A few weeks later, we headed out for a 1 week cruise to the Carribean with our kids, and when we came back we jumped right in to a complete kitchen remodeling. I bring this up because it basically put our kitchen sink out of comission for nearly a month – all of the month of May, which meant pretty much my brewing activities ground to a halt. The kitchen sink is where I do all of my janitorial stuff like cleaning carboys, kegs, and kettles – so not having one made all that activity near impossible. Sure, some industrious homebrewers might take that as an opportunity to innovate and adapt their brewing practices to do things differently, however not I. The kitchen did turn out fantastic and was worth the wait, but I was very grateful to see the kitchen sink again.
I did manage to squeeze in one brew day during our kitchen remodeling – On May 20th, I took a day of vacation and brewed a batch of Citra Pale Ale to celebrate my birthday. A couple of friends came over to enjoy the day with me and participate in the process, and things went pretty well – I will say that cleanup was not quite easy, but I managed to get it done with the hose and a scrub brush. It was enough to convince me to hold off doing any more brewing until our kitchen was squared away again.

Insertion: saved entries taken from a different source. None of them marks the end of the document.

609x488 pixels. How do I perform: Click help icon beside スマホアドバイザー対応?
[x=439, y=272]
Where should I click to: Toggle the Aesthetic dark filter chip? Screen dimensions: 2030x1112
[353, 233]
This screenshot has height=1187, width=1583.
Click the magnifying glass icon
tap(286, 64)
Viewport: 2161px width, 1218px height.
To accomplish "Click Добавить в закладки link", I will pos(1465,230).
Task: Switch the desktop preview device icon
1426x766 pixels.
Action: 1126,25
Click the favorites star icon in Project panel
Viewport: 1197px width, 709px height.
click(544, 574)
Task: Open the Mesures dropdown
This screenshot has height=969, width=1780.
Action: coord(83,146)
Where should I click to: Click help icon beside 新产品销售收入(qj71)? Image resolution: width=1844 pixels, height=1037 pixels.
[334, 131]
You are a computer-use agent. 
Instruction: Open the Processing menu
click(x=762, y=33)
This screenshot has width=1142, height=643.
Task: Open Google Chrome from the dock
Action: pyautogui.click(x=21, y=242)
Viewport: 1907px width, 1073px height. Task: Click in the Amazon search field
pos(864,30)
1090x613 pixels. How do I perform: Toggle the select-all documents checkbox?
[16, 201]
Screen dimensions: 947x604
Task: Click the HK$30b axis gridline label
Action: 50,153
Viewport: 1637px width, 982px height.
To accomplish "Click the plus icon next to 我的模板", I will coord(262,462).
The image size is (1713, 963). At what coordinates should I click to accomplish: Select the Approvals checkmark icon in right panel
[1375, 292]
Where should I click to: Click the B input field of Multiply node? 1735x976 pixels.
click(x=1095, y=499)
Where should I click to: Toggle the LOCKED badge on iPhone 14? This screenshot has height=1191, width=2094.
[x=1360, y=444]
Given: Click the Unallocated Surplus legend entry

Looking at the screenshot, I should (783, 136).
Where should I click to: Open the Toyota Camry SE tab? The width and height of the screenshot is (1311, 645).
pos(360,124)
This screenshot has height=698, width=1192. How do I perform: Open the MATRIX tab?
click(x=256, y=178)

After we got our kitchen back, the next few weeks (first half of June) were seriously consumed trying to put everything back in the appropriate places and clean up the drywall dust that had spread throughout the entire first floor of the house. I think we mopped 3 times, dusted and vacuumed an equal number just to feel like we were back to status quo.
My next brew day occured this past Sunday, June 26th. I hauled up the big boy kettles and brewed up a 20 gallon batch of American Wheat. The brew day went pretty well except for three small glitches – first, I stuck the mash after only collecting about 4 gallons. I stirred, did another vourlauf, and didn’t have any issues after that. Second, I somehow ended up with a final gravity of 1.058 instead of 1.048, so my intended light summer quencher is going to pack a heavier punch than I had intended. Last, our groundwater temperature has risen such that I pretty much can’t cool anything below 80 degrees, so I ended up having to do the wet t-shirt water batch thing for a few hours to cool them down to pitching temperature.
10 gallons of the American Wheat will get a dose of 5 pounds worth of hand-picked and chopped cherries from Walnut Springs Farm in the secondary followed by a tertiary before kegging. The other 10 gallons I plan on leaving alone as a regular wheat beer. That should refill my empty kegs that are standing by, and I’ll have to get back to drinking again.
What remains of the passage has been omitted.